___ Data listing

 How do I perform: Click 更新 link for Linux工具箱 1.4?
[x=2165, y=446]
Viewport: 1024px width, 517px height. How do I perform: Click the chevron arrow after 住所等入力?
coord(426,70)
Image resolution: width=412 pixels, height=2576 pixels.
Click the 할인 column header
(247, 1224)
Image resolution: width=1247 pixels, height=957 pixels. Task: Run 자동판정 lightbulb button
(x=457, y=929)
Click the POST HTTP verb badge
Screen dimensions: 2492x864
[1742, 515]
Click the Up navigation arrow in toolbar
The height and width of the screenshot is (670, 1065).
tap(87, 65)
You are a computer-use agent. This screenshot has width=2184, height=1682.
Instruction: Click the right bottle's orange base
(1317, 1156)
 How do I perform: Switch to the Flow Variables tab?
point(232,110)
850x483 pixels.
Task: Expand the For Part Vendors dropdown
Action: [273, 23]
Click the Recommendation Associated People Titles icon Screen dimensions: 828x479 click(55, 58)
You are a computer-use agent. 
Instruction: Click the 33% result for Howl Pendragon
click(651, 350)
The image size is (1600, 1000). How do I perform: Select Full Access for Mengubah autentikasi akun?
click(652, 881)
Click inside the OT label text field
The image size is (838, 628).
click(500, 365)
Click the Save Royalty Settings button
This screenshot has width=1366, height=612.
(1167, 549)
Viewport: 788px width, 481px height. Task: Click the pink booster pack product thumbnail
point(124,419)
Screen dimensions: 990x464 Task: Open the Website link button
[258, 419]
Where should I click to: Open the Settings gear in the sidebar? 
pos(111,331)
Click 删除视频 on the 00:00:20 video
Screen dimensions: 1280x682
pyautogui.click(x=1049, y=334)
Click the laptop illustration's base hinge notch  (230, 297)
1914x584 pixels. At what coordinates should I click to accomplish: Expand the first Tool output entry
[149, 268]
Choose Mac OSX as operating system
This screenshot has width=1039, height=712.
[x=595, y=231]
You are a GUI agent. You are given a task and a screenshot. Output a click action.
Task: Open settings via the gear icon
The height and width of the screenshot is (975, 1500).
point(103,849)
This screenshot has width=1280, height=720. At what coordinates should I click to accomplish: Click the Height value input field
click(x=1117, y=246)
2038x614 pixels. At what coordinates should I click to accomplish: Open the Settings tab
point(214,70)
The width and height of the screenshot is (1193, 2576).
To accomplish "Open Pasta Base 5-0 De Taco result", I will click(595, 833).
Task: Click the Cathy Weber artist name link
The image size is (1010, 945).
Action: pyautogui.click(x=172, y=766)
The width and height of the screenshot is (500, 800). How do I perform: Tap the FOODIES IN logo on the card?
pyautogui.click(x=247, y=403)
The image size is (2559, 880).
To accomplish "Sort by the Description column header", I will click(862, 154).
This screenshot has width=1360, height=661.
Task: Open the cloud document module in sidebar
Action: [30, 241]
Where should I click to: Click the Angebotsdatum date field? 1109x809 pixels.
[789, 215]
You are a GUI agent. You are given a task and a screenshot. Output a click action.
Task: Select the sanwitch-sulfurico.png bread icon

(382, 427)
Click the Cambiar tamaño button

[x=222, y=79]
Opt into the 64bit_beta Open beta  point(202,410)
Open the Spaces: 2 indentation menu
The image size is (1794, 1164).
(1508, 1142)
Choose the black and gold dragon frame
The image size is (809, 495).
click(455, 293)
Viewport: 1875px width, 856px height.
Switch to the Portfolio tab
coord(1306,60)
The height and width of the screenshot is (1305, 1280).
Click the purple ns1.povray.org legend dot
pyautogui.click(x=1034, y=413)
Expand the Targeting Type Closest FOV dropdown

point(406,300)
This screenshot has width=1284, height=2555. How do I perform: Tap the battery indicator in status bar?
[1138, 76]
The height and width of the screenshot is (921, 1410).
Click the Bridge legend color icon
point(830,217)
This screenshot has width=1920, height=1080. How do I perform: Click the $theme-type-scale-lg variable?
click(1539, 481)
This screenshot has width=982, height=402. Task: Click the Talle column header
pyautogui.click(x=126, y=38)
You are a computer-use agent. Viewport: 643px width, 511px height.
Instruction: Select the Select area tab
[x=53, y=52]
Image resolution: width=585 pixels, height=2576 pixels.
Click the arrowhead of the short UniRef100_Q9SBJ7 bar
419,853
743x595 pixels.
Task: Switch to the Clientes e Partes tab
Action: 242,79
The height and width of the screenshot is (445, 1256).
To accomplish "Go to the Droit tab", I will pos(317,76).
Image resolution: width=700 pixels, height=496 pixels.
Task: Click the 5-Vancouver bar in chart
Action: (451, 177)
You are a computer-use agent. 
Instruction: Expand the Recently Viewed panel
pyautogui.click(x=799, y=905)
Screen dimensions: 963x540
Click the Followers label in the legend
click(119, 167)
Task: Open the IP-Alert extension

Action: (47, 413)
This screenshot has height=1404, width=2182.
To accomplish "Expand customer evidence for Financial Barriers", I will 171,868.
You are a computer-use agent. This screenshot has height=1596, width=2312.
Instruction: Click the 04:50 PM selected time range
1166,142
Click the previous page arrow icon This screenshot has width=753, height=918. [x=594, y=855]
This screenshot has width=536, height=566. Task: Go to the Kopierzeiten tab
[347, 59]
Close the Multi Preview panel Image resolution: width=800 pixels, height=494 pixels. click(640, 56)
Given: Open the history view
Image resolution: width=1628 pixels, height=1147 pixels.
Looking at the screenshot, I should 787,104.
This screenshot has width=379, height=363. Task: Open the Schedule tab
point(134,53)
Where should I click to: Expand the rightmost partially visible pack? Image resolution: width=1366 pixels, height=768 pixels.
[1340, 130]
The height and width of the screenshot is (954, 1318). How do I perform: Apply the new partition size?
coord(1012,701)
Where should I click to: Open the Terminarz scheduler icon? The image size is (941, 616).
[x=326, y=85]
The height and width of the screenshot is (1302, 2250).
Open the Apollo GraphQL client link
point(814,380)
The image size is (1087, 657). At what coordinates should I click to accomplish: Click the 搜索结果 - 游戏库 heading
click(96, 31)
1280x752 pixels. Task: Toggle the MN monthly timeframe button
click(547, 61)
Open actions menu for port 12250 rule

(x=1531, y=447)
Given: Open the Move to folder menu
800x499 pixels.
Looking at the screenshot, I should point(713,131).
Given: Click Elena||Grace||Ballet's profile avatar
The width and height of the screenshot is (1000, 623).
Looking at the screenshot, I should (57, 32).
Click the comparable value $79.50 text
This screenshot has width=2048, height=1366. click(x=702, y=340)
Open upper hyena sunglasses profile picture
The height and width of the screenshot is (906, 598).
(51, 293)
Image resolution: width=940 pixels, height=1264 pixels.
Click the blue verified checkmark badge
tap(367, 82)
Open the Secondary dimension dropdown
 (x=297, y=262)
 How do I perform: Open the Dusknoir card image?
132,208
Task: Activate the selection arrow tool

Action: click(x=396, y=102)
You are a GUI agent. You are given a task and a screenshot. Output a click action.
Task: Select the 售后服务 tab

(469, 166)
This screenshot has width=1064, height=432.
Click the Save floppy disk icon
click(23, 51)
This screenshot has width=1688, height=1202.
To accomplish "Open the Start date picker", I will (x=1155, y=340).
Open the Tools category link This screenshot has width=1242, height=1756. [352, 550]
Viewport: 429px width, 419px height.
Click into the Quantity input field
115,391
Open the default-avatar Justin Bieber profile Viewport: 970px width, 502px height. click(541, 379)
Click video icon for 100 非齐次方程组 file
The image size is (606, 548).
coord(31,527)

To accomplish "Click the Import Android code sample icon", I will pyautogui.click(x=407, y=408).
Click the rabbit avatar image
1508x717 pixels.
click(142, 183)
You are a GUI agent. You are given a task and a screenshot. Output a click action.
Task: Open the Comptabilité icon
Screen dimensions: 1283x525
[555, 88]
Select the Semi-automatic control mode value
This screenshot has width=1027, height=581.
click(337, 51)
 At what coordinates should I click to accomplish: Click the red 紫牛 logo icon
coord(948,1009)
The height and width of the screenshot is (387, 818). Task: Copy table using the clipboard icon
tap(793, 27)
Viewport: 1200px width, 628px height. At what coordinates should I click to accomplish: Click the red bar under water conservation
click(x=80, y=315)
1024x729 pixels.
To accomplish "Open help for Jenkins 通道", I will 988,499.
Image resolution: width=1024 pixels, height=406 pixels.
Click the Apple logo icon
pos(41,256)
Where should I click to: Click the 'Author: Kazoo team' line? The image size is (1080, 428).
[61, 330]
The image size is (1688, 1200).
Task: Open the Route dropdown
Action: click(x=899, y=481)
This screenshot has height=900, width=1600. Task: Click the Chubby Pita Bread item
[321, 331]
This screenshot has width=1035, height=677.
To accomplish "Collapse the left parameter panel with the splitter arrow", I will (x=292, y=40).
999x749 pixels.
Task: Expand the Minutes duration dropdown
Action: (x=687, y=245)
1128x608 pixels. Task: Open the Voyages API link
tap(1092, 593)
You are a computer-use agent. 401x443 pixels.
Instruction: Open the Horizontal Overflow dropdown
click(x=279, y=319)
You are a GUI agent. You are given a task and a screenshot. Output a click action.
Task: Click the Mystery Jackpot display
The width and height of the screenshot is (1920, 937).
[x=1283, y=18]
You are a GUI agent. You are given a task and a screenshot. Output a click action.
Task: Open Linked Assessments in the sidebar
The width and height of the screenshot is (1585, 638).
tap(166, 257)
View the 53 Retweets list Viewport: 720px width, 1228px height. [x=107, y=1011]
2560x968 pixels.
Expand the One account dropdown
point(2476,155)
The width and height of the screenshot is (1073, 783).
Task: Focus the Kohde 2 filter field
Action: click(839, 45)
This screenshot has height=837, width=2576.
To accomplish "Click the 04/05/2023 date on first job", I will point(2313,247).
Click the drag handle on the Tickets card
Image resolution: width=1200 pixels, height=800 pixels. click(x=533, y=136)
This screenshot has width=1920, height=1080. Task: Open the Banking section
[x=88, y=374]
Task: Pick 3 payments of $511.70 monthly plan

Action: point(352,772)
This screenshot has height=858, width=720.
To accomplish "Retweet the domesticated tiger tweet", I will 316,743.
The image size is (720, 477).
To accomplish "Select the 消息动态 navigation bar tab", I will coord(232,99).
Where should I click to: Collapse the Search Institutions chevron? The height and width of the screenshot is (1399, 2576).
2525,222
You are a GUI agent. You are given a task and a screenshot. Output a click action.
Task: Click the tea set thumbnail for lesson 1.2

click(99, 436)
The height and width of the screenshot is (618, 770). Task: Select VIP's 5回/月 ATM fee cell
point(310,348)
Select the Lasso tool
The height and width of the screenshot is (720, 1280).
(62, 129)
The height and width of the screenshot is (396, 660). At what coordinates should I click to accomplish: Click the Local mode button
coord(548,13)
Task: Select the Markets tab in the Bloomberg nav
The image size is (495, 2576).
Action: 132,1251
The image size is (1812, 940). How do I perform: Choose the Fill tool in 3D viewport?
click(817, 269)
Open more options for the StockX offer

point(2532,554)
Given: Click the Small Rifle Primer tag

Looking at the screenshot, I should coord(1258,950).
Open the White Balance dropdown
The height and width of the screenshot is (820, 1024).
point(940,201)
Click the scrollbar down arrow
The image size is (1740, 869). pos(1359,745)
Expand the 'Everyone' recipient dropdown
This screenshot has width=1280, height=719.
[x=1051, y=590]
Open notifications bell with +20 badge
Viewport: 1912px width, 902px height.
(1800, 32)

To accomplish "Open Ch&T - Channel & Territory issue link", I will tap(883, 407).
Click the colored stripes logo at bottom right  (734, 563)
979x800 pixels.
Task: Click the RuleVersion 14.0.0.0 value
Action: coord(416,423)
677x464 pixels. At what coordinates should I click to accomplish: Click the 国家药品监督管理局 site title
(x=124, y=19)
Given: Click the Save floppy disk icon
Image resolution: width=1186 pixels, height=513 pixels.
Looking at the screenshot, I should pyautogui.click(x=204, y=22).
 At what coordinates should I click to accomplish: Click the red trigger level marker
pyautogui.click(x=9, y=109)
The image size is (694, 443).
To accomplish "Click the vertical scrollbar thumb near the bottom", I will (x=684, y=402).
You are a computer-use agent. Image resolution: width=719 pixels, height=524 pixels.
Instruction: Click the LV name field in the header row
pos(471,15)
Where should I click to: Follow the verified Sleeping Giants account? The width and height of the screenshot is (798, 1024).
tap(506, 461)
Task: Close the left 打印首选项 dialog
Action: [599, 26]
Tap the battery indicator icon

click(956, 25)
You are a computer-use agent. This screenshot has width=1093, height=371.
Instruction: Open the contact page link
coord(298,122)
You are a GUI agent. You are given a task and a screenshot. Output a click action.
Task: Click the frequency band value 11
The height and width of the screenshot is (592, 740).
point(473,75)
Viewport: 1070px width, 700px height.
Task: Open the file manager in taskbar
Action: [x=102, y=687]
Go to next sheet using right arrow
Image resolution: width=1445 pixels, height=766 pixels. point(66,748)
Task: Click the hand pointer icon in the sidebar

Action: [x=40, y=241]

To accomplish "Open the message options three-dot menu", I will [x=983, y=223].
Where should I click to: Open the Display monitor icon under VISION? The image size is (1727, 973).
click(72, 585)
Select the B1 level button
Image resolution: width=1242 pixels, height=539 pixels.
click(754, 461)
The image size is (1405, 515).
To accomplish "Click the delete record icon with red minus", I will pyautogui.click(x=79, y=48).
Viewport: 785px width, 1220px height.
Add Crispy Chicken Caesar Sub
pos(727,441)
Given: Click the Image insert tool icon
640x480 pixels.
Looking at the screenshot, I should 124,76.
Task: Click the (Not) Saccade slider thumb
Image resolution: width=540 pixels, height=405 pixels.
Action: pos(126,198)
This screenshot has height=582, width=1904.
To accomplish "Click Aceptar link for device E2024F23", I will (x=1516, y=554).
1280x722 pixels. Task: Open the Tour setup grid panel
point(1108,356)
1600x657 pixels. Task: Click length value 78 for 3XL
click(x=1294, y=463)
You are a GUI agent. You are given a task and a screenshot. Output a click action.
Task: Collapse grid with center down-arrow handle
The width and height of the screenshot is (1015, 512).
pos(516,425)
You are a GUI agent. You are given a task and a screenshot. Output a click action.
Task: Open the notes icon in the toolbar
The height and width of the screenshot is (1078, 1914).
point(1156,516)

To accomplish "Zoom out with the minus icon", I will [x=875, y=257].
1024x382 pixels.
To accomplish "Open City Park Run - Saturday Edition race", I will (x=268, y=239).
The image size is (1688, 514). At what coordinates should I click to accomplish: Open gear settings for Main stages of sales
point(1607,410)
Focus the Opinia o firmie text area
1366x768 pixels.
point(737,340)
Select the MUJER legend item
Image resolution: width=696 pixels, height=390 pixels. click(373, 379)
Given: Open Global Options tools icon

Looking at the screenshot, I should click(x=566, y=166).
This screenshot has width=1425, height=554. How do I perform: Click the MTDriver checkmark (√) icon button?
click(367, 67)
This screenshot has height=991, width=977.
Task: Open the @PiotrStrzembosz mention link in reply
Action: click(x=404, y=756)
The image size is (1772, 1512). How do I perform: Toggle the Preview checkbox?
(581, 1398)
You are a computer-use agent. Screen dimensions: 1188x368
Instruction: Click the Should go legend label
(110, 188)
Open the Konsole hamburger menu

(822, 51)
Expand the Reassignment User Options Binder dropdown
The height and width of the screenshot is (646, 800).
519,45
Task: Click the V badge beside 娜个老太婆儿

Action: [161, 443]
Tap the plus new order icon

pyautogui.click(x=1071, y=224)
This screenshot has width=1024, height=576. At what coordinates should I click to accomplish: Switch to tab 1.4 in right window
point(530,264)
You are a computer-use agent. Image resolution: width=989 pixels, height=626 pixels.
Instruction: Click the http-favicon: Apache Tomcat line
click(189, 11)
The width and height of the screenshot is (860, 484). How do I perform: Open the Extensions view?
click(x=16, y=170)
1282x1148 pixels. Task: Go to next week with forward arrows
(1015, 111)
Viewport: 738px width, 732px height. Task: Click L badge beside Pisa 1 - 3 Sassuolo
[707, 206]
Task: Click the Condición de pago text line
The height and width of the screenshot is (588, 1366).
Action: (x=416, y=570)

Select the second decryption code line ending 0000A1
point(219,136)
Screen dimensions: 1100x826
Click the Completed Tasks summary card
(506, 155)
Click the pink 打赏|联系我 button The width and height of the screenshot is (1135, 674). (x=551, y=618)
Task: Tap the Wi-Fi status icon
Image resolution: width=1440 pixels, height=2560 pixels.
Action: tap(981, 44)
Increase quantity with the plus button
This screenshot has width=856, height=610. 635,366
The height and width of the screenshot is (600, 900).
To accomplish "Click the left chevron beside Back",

______

What to do: Extract the lines above, from the first one through the one containing "Click the Up navigation arrow in toolbar", and return only those, unchanged.

Response to this task:
 How do I perform: Click 更新 link for Linux工具箱 1.4?
[x=2165, y=446]
Viewport: 1024px width, 517px height. How do I perform: Click the chevron arrow after 住所等入力?
coord(426,70)
Image resolution: width=412 pixels, height=2576 pixels.
Click the 할인 column header
(247, 1224)
Image resolution: width=1247 pixels, height=957 pixels. Task: Run 자동판정 lightbulb button
(x=457, y=929)
Click the POST HTTP verb badge
Screen dimensions: 2492x864
[1742, 515]
Click the Up navigation arrow in toolbar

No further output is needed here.